> **What is being asked**
Extend the article about the Swiss franc shock and PIMCO's report, picking up right after its final sentence and ignoring the data that follows it.

> **Text segment**
>> Start
Swiss currency shocker ‘dwarfs’ end of gold standard

In a stark report, world’s top money manager PIMCO argues Swiss interest rate move could force individuals and corporations to exit global banking system

Swiss shocker was bigger currency move than end of gold standard

Gold on Friday built on recent gains sparked by Switzerland’s central bank’s surprise scrapping of the cornerstone of its monetary policy which sent shockwaves through global financial markets already in turmoil as a result of the ripple effects of the collapse in the price of oil and the rampant dollar.

In heavy trade on the New York Mercantile Exchange gold futures jumped to a high of $1,282 an ounce – the highest since end-August and a more than 5% gain for the week. Gold is now trading some $140 above its near four-year low hit early November.

After the Thursday announcement by the Swiss National Bank to end the currency cap, the value of the franc soared 30% as traders tried to figure out the impact on global financial markets. The currency ended the day still almost 20% higher. The SNB also entered other unchartered waters by cutting the interest rate on certain bank deposit account balances to -0.75% – that’s minus three-quarters of a percent.

In a new opinion piece from PIMCO – the world’s largest investment firm with an eye-watering $1.87 trillion of assets under management – authors Sachin Gupta and Thomas Kressin point out that that the size the franc’s intra-day move “may likely dwarf any previous one-day move in a developed market currency going back to ‒ and including ‒ the break of currency pegs against gold under the Bretton Woods system in the 1970s!”.

The report titled The Swiss National Bank’s Unpleasant Experience of Sleeping Next to an Elephant makes some salient points about the state of the world’s monetary and banking system and the uncertain prospects of central banks righting this listing ship:

“The SNB cut its policy rate deep into negative territory. This will be something that will be watched with interest across central bank and financial market communities. Central banks have long feared cutting interest rates deep into negative territory for fear of unintended consequences. Banks may struggle to pass on negative rates to depositors, while at the same time finding it hard to not pass the rate cuts on to borrowers. Many also worry that deeply negative interest rates may incentivise individuals and companies to hoard cash outside of the banking system, raising a dual challenge of a hit to the banking system’s deposit base and net interest margins and a collapse in the velocity of money. Global central banks will be looking closely at the impact of negative interest rates on the Swiss banking and monetary system.
>> End
> **Source material**
>> Start
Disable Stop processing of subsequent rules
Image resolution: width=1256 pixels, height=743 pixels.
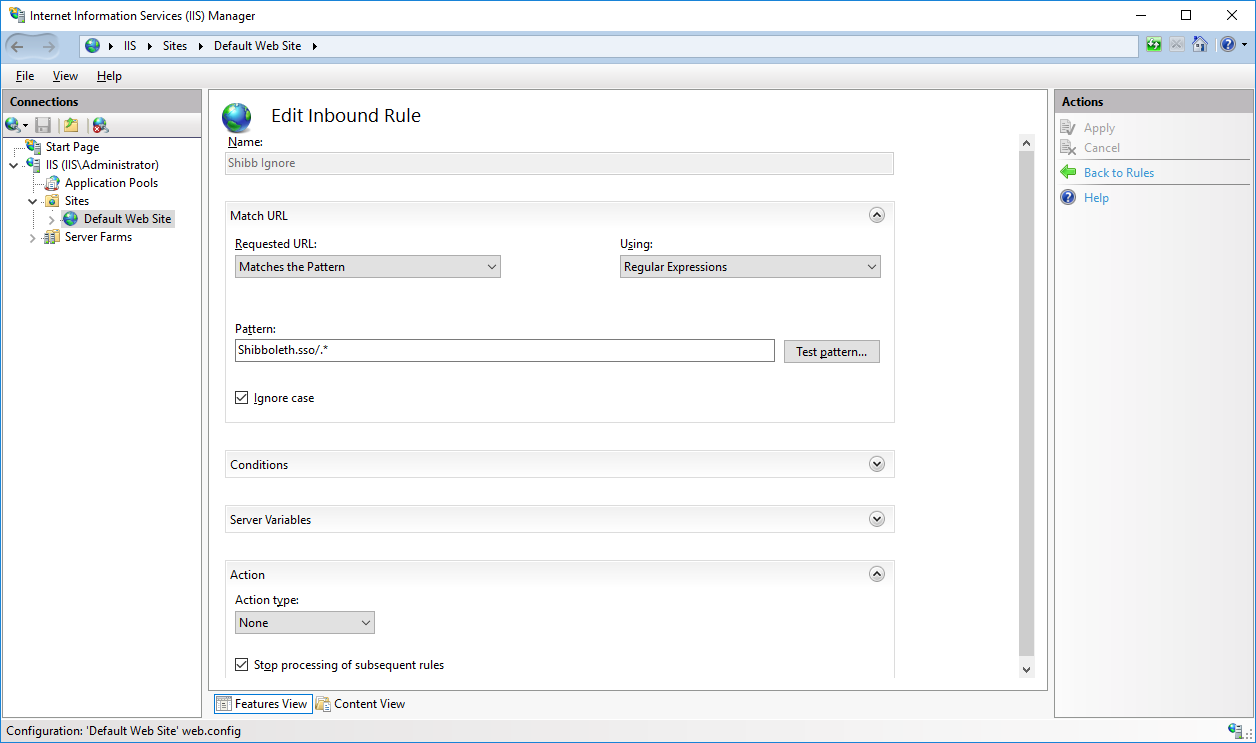pyautogui.click(x=241, y=664)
>> End
> **Exercise answer**
“Negative interest rates may also challenge a long-held investor belief that zero interest rates serve as a de facto lower bound to yields. As yields on short-dated bonds have fallen close to or even below zero in Japan and many countries in Europe, investors have sought protection in bonds with longer maturities or by moving their investments into other countries with higher interest rates. With policy rates deeply negative in Switzerland, yields on even longer maturity bonds have fallen close to or below zero. Market participants will look closely at developments in Swiss bond markets and interest rates as a possible roadmap of what might happen in other countries if more central banks were to go down the path of negative policy rates.

“Apart from the likely impact on economies and asset prices, this episode will also serve as an important lesson to investors on longevity and effectiveness of unconventional monetary policies. The sudden abandoning of an exchange rate regime that was supposed to be protected by the SNB (one of the G7 central banks that are at the centre of global monetary policy making) with “utmost determination” is a reminder to investors to be more cautious when it comes to risks surrounding an exit from unconventional monetary policies. A lot can go wrong, ranging from central bank communication, timing and sequencing of exit strategies and market reaction to any or all of them. SNB or foreign exchange policies are hardly alone in that respect. Arguably, what is now commonly known as “Taper Tantrum” was essentially the market’s reaction to the mere possibility of the U.S. Federal Reserve beginning to exit its unconventional monetary policy.”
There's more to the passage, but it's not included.